Дусе, как фронтовичке, жене боевого офицера, дали комнату неподалёку от госпиталя, в старом полуразбомбленном, но всё же уцелевшем доме. Это ли не счастье - своё жильё?
Тогда все жили радостно и дышали полной грудью, пьянея от тёплой мирной ночной тишины. А по выходным трудились на субботниках и воскресниках, поднимая город из руин, превращая его в сад моего детства. Володя запрягал Пальму в тележку и так они возили кирпичи, доски для стройки. Собирали дрова.
Во дворе для собаки сделали будку, и она с радостью оставалась ночевать там, охраняя двор.
А за её щенками, по - прежнему, всегда была очередь. Она дожила до моего времени. Из раннего детства я запомнила, как большая чёрная собака, когда я выходила гулять во двор, поднималась во весь рост и клала передние лапы на кирпичную кладку стены у меня за спиной. Её морда тогда была выше моей головы, она лизала мне щёки и заглядывала в глаза, а я видела седые усы на чёрной старой морде и весёлые умные собачьи глаза.
Спустя годы, красота Кременчуга поднятого из пепла руками его жителей поражала. Город – сад весной буйно цвел фруктовыми деревьями, а летом утопал в цветах и зелени ухоженных деревьев. И сейчас он такой же, но уже постаревший улицами и деревьями, высаженными тогда, после войны.
Я и мои одноклассники тоже успели потрудиться. Вдоль реки долго, много лет ничего не строили. Столько крови там было пролито, столько молодых ребят -воинов и мирных жителей - защитников города- там навсегда осталось лежать в земле сырой, что долго – долго не могли решить, как лучше сделать, чтобы почтить память. И самое лучшее решение нашли, когда я уже была школьницей старших классов. Разбили руками нашего поколения Приднепровский парк, большой, тянущийся вдоль реки до самого моста, красивый и цветущий. Каждая школа, каждый класс высаживал на отведённом месте свои деревья. А потом, мы все ухаживали за ними весной и осенью, помогая деревцам расти, подниматься. Таскали в начале лета вёдрами воду, чтобы не засохли…

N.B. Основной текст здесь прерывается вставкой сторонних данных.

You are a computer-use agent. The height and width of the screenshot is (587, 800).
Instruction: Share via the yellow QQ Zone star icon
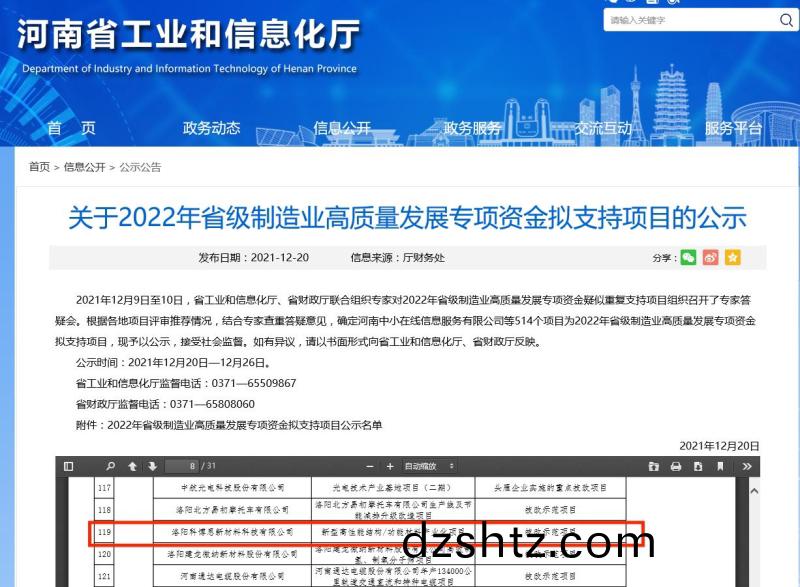733,257
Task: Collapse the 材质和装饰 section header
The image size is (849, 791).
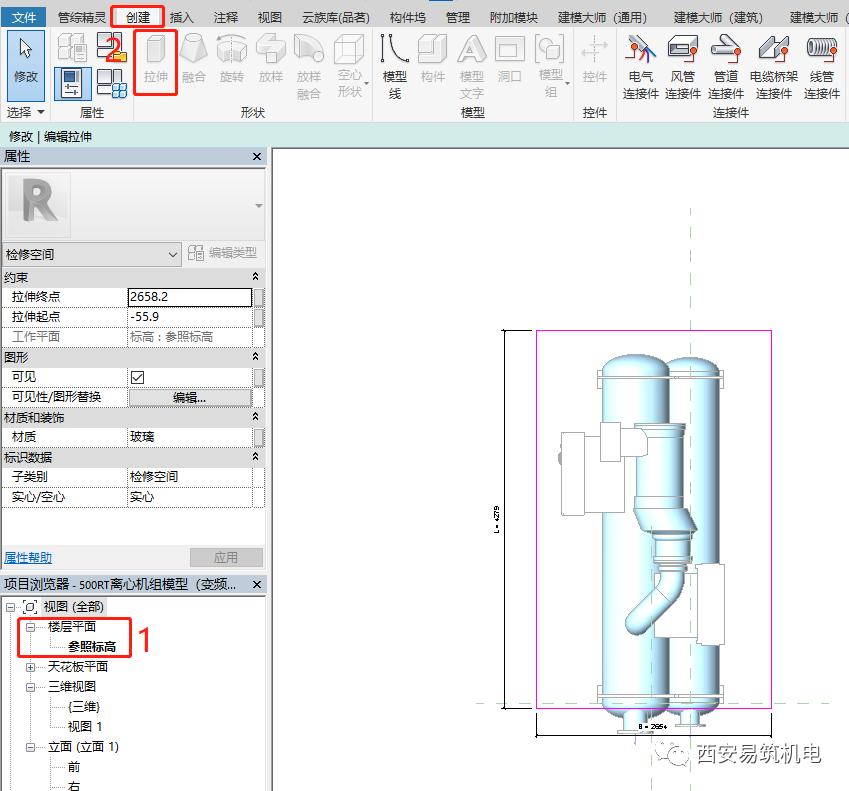Action: 255,417
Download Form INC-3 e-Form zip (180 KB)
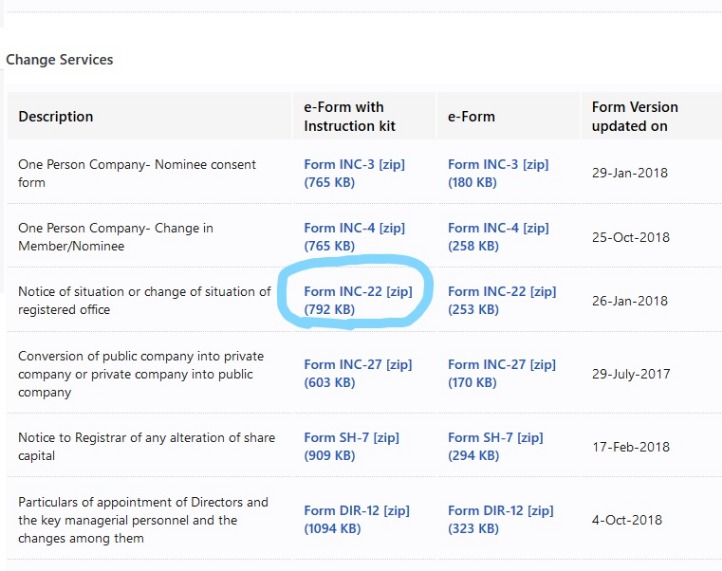 498,173
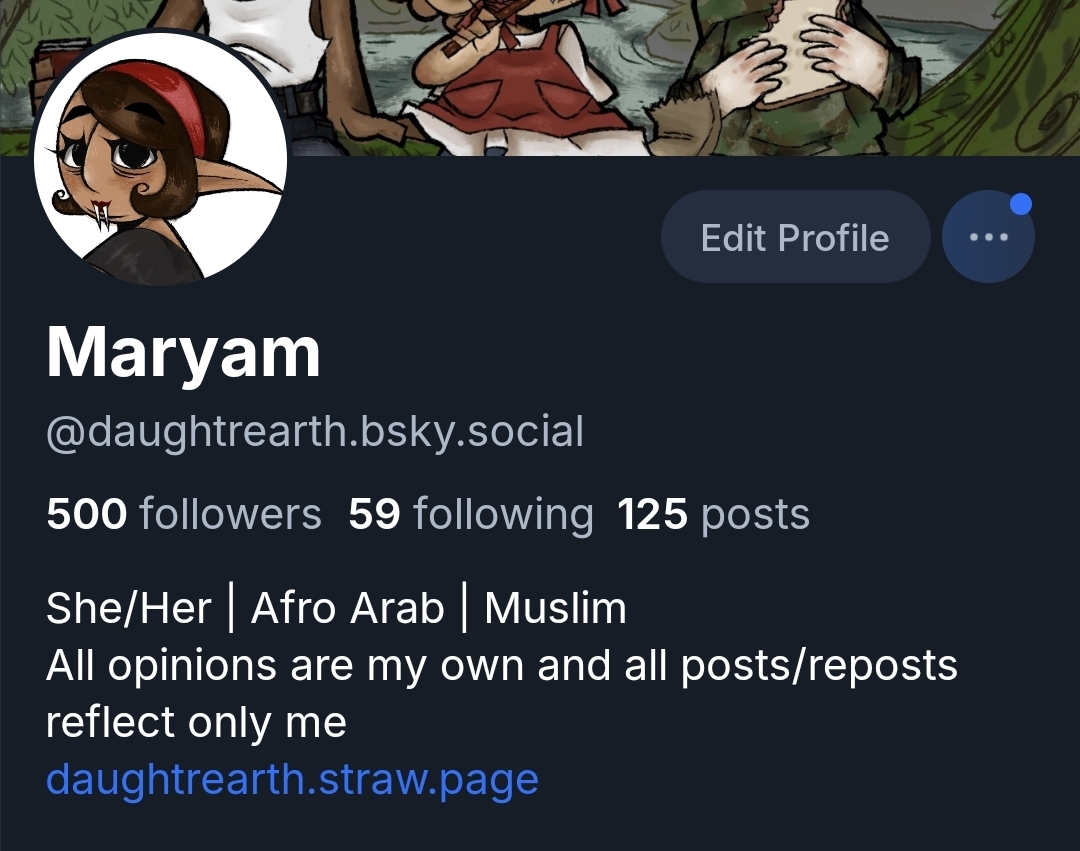This screenshot has height=851, width=1080.
Task: Select the 125 posts count
Action: coord(714,514)
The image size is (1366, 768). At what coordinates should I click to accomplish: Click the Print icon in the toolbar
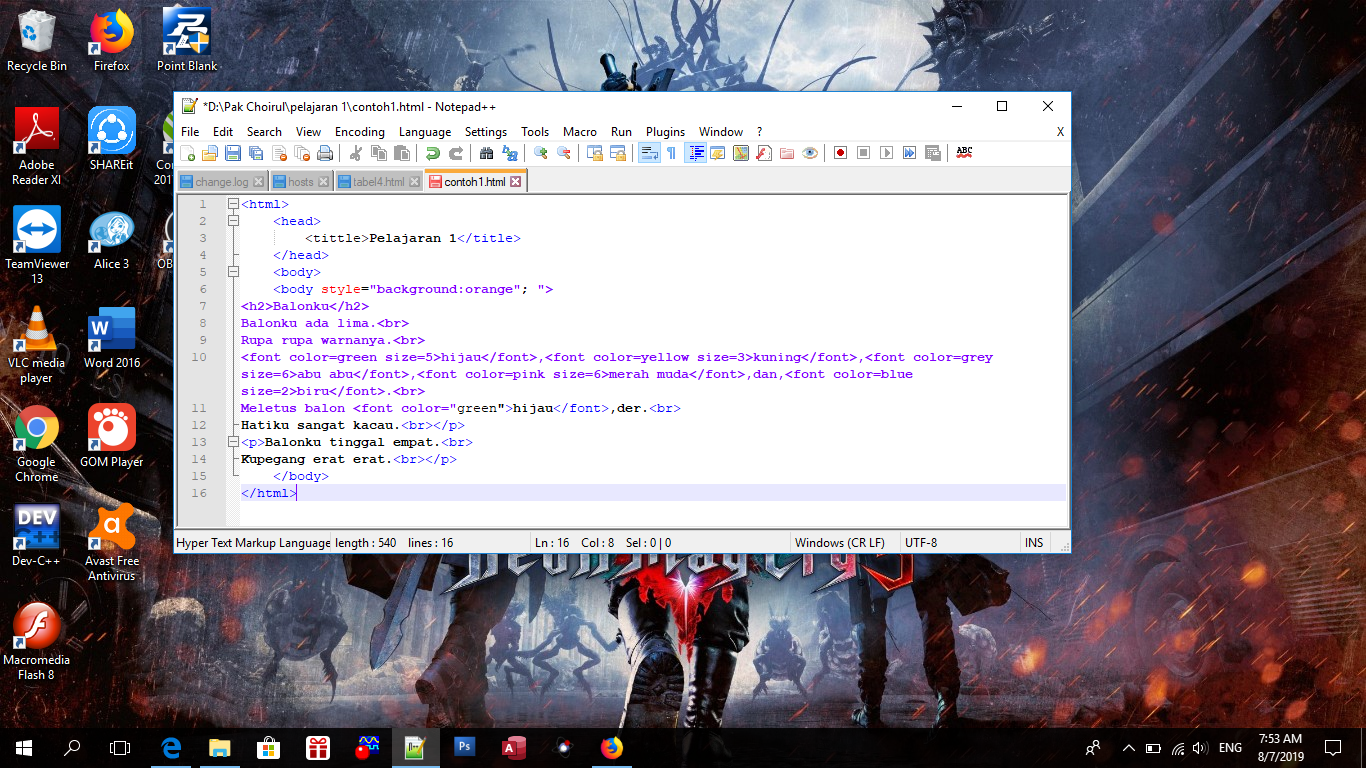[325, 153]
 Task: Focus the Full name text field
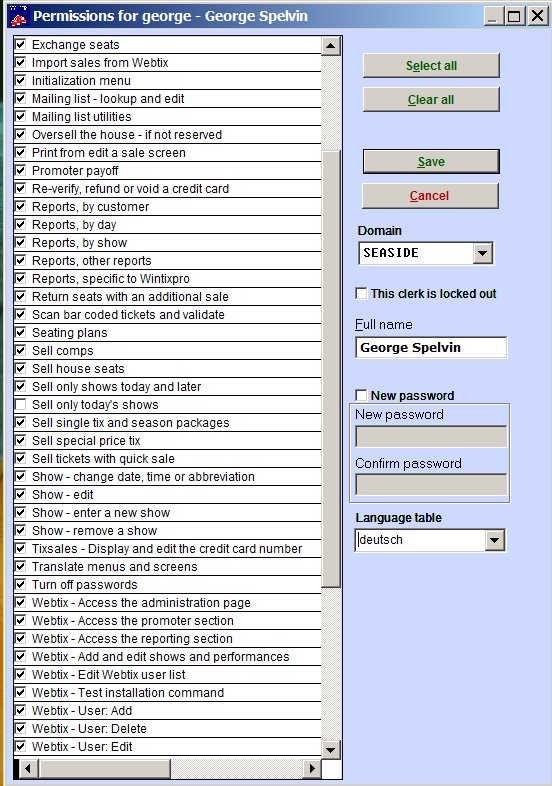(431, 347)
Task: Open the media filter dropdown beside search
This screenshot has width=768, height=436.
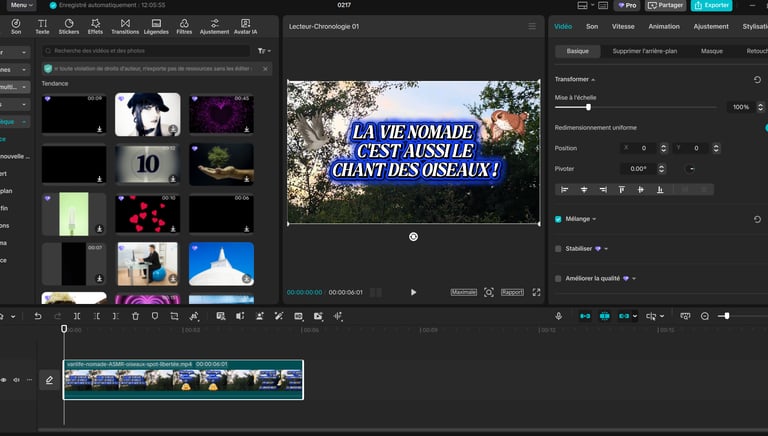Action: tap(263, 50)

Иногда мне было лень работать, а в начале лета жарко и неохота. Но потом приходил стыд, как – будто я предавала кого - то очень хорошего, но беспомощного. И я вместе с подругами бежала к нашим деревьям.
Сад вырос. Или парк? Там много плодовых деревьев: мелких абрикос, яблонь, алычи, грецких орехов и, конечно, шелковицы. А я сажала с одноклассниками каштаны, клёны и липы. Теперь, когда приезжаю летом в город навестить маму, обязательно иду к ним, здороваюсь.
Это так здорово. Поразительно, как хорошо всё понимали тогда наши взрослые - прошедшие войну, пережившие её и повзрослевшие дети военных лет. Выросли мы, потом наши дети, а теперь мои внуки и внуки моих друзей детства играют в этом огромном, разросшемся, полузапущенном теперь, парке – саду, спасаясь от изнуряющей летней жары летом и любуясь его цветением весной.
И жизнь продолжается, сохраняя с его помощью невидимую связь между прошлым и будущим.